No you don't. You get twice as fat while pregnant, Your body falls apart faster then it did during years of excess partying, you have a more difficult pregnancy, most often end up on bedrest praying to God the contractions you feel at 20 weeks aren't the real thing. Not to mention the complete and utter lack of sleep the first few months and during any period of cutting teeth. Plus you don't get to experience that cute tiny sweet smelling little baby period twice. Instead you rush right through it trying to remember who's diaper you changed last and who needs a bottle next all while trying to live normal daily life. I swear I don't know how women with 3 or more do it. My hats off to you ladies! Amen and God bless you!

Now that's not to say that there are not amazing moments as well. One of my favorite pictures is of the boys sleeping together in the pack and play while holding hands. You don't get moments like that with a singleton. Plus I get double the kisses and hugs and loopy grins. They make life that much sweeter.

So what was the thought that started this rambling? I'd like to tell you about one type of typical days at our house.

I was having a bad week at work. Too much to do. Not enough time to do. Deadlines that had been extended and missed time and again with the absolute deadline looming large. People interrupting my thoughts every 30 sec (You know who you are). It's hard not to bring that stress home. No matter how long you sit in the car breathing and listening to music; the first time a kid whines for something- all that serenity goes out the window. Plus why is it on days like this that I forget to get something out for dinner or we don't have enough leftovers to have a meal? Is that Murphy's law or something?

The Hubby has softball and I'm home alone with the nearly- 2 year old who think they need to start the terrible twos now instead of...oh never. Now I've got to feed them- with no food prepared in the house. It's 6:15 and they are starving. After dinner we play a bit but it's more like me playing referee. "Here you each take a car and go to your corners."

Then bath time arrives. Yea fun. Let's get Mommy as wet as we can all while staying firmly out of reach of the wash cloth and dumping water on each other's heads.

Then there's the dressing of said Terrible Twoers who don't want to wear a diaper or clothes for that matter. They'd rather run around nakkid....until they pee on the floor.

After wrangling them into their clothes, we need to head back to the bathroom to brush teeth. Yep, that's difficult too.
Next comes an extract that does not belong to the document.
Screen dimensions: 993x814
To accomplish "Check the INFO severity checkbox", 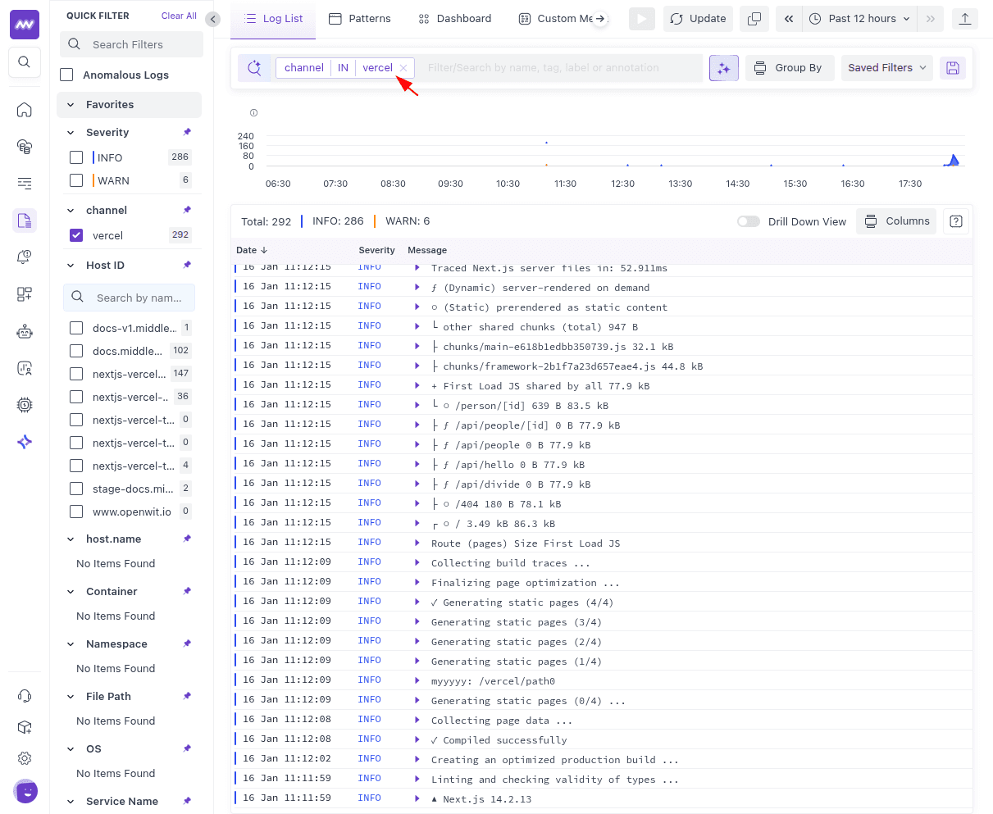I will (x=76, y=157).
Finally into bed- read story, turn on quite music, turn off light. Listen to kids scream for 2 minutes from the bathroom as I straighten up. Hear giggles. then.....wait for it........wait............................silence.

Ah! Big deep calming breath. I'm alone. (savor it for 30 sec) Now I can change in to dry clothes, clean the house, do laundry, watch tv, answer my email, make phone calls, spend quality time with the Hubby, get dinner ready for the next night, oh yeah and do all the work from work that I still haven't finished. All in a 2 hour window before I go to bed.

I stumbled into bed at 1 am (Waaaaaaayyyyy too late) but I was on a roll for work and got a lot done. At 1:20 Chip woke up. At 2:10 Dale woke up. At 3am I fell asleep. At 6:15a the alarm goes off. Time to do it again.

People often say to me "I don't know how you do it." Frankly neither do I. I just do it and every once it a while I need to bitch about it like I'm doing right now.

My daily fantasy isn't about finding 5 minutes for myself. I want to win the lottery so my life can slow down. Hire someone to clean my bathroom. Quit work. Sleep until 8am. Do nothing more strenuous then go to the park with my Hubby and sit on a blanket watching the boys play and discover the world.

Sounds nice doesn't it?


If you'll excuse me- I've got to go clean the house, do laundry, spend quality time with the hubby and be in bed in 55 minuts so I can do it all over again tomorrow with a smile on my face while I daydream of winning the lottery.